Copy the records below exactly as they appear.

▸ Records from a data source
- - -

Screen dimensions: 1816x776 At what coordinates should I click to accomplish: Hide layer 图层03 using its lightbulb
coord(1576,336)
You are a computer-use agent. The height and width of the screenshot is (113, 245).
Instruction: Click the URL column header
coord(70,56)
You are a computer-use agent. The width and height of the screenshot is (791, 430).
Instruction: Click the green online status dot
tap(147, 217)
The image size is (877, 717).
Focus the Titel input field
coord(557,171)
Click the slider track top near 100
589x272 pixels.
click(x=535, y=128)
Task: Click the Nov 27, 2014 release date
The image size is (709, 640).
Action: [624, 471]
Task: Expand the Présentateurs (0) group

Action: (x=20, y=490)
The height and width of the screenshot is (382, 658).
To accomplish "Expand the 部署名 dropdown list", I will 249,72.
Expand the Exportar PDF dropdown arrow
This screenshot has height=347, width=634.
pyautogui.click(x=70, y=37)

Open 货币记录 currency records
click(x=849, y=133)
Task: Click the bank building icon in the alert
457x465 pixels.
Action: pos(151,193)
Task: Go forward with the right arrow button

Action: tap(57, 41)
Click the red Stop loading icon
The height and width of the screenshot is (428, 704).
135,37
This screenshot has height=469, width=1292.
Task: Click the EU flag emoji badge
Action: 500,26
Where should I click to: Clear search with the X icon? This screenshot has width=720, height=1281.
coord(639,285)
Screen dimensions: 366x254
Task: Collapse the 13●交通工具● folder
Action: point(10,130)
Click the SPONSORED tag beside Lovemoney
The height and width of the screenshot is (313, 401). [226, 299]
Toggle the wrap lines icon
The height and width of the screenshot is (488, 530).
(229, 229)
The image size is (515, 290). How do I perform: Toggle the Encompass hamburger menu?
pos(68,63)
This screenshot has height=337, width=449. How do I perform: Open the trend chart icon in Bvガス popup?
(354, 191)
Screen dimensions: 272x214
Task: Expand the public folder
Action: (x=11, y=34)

- - -

▸ Answer for this exercise
Screen dimensions: 1816x776 At what coordinates should I click to accomplish: Hide layer 图层03 using its lightbulb
coord(1576,336)
You are a computer-use agent. The height and width of the screenshot is (113, 245).
Instruction: Click the URL column header
coord(70,56)
You are a computer-use agent. The width and height of the screenshot is (791, 430).
Instruction: Click the green online status dot
tap(147, 217)
The image size is (877, 717).
Focus the Titel input field
coord(557,171)
Click the slider track top near 100
589x272 pixels.
click(x=535, y=128)
Task: Click the Nov 27, 2014 release date
The image size is (709, 640).
Action: [624, 471]
Task: Expand the Présentateurs (0) group

Action: (x=20, y=490)
The height and width of the screenshot is (382, 658).
To accomplish "Expand the 部署名 dropdown list", I will 249,72.
Expand the Exportar PDF dropdown arrow
This screenshot has height=347, width=634.
pyautogui.click(x=70, y=37)

Open 货币记录 currency records
click(x=849, y=133)
Task: Click the bank building icon in the alert
457x465 pixels.
Action: pos(151,193)
Task: Go forward with the right arrow button

Action: tap(57, 41)
Click the red Stop loading icon
The height and width of the screenshot is (428, 704).
135,37
This screenshot has height=469, width=1292.
Task: Click the EU flag emoji badge
Action: 500,26
Where should I click to: Clear search with the X icon? This screenshot has width=720, height=1281.
coord(639,285)
Screen dimensions: 366x254
Task: Collapse the 13●交通工具● folder
Action: point(10,130)
Click the SPONSORED tag beside Lovemoney
The height and width of the screenshot is (313, 401). [226, 299]
Toggle the wrap lines icon
The height and width of the screenshot is (488, 530).
(229, 229)
The image size is (515, 290). How do I perform: Toggle the Encompass hamburger menu?
pos(68,63)
This screenshot has height=337, width=449. How do I perform: Open the trend chart icon in Bvガス popup?
(354, 191)
Screen dimensions: 272x214
Task: Expand the public folder
Action: (x=11, y=34)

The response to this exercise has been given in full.